# Regulative Principle and Sabbath worship



## elnwood (Sep 10, 2007)

For those who hold both RPW and the perpetuity of the Sabbath ...

From the time of Adam through the Patriarchs up until the time of Moses, was the Sabbath observed as a day of worship? If so, what did it consist of? There doesn't seem to be any commands regarding observing the Sabbath nor any commands to regulate the worship within the Sabbath.
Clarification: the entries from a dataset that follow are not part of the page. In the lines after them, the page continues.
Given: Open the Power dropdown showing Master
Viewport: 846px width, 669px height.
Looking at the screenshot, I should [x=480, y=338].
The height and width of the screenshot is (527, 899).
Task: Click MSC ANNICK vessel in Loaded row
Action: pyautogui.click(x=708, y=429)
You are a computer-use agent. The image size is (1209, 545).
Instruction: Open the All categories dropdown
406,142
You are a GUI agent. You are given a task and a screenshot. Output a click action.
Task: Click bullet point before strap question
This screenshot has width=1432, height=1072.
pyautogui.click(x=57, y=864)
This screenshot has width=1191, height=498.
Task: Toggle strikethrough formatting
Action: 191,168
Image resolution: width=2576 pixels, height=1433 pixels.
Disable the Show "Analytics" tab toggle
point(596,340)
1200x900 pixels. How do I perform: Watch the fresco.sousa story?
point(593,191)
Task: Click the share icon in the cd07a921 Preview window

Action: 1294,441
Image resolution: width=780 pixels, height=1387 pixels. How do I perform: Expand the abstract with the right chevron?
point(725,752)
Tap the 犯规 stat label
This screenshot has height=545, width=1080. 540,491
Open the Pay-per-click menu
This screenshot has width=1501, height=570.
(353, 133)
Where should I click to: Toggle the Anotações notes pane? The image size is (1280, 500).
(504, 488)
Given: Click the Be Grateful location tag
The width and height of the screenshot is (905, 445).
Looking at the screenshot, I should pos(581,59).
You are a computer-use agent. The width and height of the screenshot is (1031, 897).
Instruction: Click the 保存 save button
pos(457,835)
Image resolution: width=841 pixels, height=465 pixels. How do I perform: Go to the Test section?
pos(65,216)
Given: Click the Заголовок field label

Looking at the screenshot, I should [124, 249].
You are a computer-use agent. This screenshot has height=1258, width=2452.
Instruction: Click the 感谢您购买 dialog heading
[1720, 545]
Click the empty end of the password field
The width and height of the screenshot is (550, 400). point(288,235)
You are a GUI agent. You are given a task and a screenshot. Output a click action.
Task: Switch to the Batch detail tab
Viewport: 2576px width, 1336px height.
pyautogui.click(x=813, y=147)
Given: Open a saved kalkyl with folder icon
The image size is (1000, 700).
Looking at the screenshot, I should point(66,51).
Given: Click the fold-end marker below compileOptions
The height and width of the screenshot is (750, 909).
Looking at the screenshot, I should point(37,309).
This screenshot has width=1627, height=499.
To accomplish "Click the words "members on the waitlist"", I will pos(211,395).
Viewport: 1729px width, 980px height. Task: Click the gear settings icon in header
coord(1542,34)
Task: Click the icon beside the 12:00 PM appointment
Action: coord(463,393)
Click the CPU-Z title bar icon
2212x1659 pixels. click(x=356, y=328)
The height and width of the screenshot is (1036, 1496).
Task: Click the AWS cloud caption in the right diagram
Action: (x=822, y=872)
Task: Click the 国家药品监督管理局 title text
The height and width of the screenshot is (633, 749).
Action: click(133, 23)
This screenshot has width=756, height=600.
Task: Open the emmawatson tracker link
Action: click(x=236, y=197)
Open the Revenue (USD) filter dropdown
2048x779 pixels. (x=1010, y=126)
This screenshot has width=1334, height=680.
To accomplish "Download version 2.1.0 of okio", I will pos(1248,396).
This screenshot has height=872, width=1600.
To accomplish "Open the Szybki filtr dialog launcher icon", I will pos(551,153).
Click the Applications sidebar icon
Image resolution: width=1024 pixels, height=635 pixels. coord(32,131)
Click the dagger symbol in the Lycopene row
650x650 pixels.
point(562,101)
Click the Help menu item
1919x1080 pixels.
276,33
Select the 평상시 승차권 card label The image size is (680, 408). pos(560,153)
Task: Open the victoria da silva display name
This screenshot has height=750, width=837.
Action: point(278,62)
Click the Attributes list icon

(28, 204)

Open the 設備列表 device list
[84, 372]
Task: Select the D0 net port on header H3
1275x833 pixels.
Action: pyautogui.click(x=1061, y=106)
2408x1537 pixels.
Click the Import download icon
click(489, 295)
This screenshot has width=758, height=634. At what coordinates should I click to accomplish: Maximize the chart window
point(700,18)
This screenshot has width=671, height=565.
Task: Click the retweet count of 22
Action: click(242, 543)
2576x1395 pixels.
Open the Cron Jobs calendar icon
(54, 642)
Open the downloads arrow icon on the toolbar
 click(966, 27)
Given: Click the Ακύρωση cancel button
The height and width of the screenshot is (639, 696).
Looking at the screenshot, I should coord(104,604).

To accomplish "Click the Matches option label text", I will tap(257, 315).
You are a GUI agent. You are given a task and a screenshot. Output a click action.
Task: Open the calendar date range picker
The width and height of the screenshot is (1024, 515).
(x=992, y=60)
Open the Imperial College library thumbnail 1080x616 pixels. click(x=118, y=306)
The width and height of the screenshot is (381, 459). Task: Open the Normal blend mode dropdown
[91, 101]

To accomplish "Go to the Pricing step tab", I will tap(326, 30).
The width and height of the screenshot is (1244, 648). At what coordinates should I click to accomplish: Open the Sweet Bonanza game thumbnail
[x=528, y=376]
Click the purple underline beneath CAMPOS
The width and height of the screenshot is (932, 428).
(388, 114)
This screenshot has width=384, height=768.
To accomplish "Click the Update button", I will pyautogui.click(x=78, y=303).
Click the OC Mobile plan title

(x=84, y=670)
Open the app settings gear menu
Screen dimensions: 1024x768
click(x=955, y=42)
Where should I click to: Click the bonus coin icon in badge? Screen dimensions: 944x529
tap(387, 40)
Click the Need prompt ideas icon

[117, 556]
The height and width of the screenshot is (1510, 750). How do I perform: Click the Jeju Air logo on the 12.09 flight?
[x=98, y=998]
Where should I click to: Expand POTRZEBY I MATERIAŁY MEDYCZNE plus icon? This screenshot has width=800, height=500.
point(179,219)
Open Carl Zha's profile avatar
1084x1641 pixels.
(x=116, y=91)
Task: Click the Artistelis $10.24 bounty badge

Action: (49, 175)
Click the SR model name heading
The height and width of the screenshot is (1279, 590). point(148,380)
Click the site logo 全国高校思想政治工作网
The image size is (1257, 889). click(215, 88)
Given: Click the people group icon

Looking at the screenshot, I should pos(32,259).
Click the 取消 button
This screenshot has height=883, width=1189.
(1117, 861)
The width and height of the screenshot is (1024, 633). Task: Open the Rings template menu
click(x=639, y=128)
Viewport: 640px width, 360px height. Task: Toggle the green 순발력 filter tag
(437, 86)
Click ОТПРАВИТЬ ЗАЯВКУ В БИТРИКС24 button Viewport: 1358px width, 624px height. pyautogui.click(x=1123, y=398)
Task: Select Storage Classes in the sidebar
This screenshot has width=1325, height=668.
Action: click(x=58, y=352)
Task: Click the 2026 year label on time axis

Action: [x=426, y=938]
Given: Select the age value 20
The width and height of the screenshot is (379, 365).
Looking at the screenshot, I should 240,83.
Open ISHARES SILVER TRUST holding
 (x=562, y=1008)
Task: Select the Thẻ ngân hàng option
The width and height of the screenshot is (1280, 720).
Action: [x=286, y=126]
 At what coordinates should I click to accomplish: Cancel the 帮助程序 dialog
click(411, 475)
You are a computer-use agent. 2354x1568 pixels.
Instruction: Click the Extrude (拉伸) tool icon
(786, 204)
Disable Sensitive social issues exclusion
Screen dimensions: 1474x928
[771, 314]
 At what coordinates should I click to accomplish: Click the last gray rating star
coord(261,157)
Would it not follow from the RPW that, since they could not add anything to elements to worship, there was no practiced elements of Sabbath worship?


----------



## larryjf (Sep 10, 2007)

elnwood said:


> For those who hold both RPW and the perpetuity of the Sabbath ...
> 
> From the time of Adam through the Patriarchs up until the time of Moses, was the Sabbath observed as a day of worship? If so, what did it consist of? There doesn't seem to be any commands regarding observing the Sabbath nor any commands to regulate the worship within the Sabbath.
> 
> Would it not follow from the RPW that, since they could not add anything to elements to worship, there was no practiced elements of Sabbath worship?



I think it is a mistake to presume that there were no oral commands of worship prior to the canonization of the OT Scripture.

Cain and Abel are said to bring the Lord their offerings at "the end of days" in Gen 4:3 (although many translations have it as "in the course of time".

There are also many early passages where we see time divided into 7 days. This is interesting because unlike other time measurements (day, month, year) the 7 days has nothing to do with solar or lunar cycles.

It is also pretty clear that before the commandments on Sinai they celebrated the Sabbath (Ex 16:23).

Even in the commandment itself (Ex 20:8) we are told to "remember" the Sabbath. This shows that the Sabbath was something that was not instituted in Sinai, but rather codified there.


----------